On top of dollar funding pressures, world trade growth is collapsing, and the tighter financial conditions on emerging markets have triggered a $30 billion outflow in 45 days since the virus crisis started, Bloomberg notes. The dollar reigns supreme in a crashing global economy and pandemic. For instance, the Mexican peso and Russian ruble have dropped by 20%.
Khoon Goh, the Singapore-based head of Asia research at Australia & New Zealand Banking Group Ltd., says emerging market economies are deploying rate cuts to cushion a hard landing but are using FX reserves for currency stabilization.
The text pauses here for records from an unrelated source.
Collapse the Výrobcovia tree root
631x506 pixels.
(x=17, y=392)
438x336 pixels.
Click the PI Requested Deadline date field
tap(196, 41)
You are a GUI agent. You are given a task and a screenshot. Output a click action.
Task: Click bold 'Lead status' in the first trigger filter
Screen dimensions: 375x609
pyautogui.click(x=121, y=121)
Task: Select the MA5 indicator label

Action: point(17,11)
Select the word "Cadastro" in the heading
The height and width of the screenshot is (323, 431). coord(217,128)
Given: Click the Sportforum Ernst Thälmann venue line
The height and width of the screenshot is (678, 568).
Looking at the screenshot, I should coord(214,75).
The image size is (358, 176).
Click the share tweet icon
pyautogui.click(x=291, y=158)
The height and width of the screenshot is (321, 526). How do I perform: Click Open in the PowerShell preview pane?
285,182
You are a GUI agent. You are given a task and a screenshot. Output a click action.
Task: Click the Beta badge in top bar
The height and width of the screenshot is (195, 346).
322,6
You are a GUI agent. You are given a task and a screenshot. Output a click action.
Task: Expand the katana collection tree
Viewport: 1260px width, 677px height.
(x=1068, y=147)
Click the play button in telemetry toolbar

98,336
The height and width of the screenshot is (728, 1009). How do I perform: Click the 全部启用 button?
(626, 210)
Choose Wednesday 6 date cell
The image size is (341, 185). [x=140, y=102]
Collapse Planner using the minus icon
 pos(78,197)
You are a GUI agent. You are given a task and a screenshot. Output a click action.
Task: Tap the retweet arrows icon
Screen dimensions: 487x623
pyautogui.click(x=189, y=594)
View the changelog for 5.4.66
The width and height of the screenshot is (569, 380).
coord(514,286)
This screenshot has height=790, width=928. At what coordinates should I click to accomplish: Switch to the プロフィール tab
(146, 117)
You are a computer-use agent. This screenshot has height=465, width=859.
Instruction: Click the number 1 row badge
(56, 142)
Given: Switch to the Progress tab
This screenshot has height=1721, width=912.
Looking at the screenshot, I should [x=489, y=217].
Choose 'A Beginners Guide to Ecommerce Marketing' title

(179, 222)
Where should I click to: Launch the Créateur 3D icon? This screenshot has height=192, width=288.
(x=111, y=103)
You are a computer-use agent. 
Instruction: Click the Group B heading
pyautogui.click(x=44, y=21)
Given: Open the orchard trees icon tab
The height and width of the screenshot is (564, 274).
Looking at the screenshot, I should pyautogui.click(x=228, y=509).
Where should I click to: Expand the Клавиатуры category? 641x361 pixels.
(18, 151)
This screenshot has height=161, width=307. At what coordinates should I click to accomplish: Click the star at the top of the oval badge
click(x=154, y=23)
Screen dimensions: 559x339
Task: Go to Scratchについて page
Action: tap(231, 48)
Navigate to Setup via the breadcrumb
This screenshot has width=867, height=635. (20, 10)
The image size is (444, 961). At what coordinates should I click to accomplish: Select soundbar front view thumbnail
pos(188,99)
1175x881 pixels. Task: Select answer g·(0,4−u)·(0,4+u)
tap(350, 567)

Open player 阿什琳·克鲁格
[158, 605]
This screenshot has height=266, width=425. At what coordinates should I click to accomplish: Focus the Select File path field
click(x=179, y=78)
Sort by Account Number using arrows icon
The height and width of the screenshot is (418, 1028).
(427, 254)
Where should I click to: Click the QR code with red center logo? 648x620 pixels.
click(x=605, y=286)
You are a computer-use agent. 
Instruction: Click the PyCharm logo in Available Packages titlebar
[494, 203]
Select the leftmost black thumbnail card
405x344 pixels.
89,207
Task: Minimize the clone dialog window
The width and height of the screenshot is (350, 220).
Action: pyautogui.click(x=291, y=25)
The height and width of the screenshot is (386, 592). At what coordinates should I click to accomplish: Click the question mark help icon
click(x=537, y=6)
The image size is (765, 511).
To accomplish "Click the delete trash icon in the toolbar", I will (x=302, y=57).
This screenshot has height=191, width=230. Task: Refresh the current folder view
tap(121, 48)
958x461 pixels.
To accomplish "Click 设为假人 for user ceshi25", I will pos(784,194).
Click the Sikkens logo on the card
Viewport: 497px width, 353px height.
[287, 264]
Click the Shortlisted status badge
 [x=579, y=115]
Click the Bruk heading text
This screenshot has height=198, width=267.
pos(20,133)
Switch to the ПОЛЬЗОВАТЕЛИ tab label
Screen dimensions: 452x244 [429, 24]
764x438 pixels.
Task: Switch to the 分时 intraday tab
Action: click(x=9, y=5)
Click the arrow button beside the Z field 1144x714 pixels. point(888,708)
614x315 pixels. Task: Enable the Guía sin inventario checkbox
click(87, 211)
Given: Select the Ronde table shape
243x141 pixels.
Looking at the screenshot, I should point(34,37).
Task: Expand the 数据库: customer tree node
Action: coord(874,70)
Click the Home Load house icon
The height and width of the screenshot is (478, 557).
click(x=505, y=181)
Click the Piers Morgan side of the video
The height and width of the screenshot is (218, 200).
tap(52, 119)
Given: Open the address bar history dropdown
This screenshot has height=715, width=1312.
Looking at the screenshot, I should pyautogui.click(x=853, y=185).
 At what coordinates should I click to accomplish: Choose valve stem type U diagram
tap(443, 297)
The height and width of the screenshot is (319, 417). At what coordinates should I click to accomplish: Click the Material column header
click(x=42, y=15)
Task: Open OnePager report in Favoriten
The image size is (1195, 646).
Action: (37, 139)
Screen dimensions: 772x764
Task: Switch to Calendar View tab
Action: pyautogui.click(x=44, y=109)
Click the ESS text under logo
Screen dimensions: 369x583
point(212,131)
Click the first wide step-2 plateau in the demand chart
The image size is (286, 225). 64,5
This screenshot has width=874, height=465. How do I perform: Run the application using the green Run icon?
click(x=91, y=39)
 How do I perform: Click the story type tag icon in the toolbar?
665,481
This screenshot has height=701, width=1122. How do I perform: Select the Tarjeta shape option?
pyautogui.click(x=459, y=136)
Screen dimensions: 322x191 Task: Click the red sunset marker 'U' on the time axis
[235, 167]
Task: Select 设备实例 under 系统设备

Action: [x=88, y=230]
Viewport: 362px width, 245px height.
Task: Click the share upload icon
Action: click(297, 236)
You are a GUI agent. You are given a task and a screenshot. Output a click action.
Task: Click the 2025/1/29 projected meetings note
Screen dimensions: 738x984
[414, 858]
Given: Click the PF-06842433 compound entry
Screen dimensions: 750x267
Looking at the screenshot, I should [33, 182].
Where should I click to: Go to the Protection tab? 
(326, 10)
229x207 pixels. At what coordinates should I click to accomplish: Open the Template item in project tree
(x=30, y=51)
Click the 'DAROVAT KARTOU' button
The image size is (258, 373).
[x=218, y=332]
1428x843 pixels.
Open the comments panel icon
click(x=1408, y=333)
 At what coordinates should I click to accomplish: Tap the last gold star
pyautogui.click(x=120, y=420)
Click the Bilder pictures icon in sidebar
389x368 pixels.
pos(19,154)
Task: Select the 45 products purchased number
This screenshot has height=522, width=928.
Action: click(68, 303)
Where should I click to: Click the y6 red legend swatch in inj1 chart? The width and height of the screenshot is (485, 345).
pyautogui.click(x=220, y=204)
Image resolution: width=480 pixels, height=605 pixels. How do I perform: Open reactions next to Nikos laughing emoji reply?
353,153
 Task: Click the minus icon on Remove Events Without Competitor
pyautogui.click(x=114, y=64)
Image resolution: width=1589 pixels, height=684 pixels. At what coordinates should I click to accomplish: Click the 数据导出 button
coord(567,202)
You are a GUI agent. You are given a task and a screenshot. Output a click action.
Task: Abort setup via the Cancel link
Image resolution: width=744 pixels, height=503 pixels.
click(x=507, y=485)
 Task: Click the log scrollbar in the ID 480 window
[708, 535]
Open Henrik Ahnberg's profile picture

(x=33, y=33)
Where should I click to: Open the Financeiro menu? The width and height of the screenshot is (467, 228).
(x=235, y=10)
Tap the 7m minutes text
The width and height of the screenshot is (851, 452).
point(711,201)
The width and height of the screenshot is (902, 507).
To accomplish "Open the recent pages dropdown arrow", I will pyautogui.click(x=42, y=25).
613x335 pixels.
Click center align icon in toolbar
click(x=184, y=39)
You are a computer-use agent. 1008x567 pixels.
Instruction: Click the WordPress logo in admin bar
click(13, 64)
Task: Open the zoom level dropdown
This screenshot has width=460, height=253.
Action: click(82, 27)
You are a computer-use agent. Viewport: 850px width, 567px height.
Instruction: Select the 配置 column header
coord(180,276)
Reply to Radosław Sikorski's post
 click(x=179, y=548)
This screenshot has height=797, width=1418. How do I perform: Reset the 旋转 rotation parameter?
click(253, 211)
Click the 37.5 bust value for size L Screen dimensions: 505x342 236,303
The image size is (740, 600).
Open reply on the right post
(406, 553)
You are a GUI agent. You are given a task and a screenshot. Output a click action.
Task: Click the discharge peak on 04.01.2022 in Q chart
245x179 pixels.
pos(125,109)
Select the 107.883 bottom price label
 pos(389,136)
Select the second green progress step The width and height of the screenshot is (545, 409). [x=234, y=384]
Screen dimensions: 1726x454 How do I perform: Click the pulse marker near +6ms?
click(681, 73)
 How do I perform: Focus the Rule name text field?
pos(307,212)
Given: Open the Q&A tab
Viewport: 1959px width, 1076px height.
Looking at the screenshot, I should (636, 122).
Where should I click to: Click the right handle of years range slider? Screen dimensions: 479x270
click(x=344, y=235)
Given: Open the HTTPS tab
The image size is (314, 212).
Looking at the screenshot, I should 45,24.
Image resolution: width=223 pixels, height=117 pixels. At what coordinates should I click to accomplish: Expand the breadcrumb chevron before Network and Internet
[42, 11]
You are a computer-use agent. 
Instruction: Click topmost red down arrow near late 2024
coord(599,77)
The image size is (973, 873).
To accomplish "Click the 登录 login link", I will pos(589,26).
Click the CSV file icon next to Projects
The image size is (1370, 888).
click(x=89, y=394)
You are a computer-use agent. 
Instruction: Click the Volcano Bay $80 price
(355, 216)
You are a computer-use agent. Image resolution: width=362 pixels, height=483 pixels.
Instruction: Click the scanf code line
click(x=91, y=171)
“They will continue to utilize their FX reserves to smooth currency volatility but will not seek to stem the trend or defend any particular levels,” said Goh.
“In the current environment, when external demand is very weak, allowing some currency weakness alongside lowering interest rates is the best way to try and ease overall financial conditions.”
The Australian dollar has tumbled to its weakest levels since 2003, a move that will increase import costs. Norway’s krone has fallen 15% this year, plunging to an all-time low as Brent tags the 27-handle this week.
Central bankers are making sure dollars continue to flow around the world. The Fed’s Sunday announcement called for reduced rates on its dollar-swap lines with five other central banks, a similar policy seen during the 2008 financial crisis.
“A strong dollar is typically a headwind for emerging-market currencies and even more so for countries that are reliant on offshore dollar funding and have floating exchange-rate regimes,” said Todd Schubert, head of fixed-income research at Bank of Singapore Ltd.
As the dollar shortage continues, tightening financial conditions in emerging markets, it’s only a matter of time before something breaks.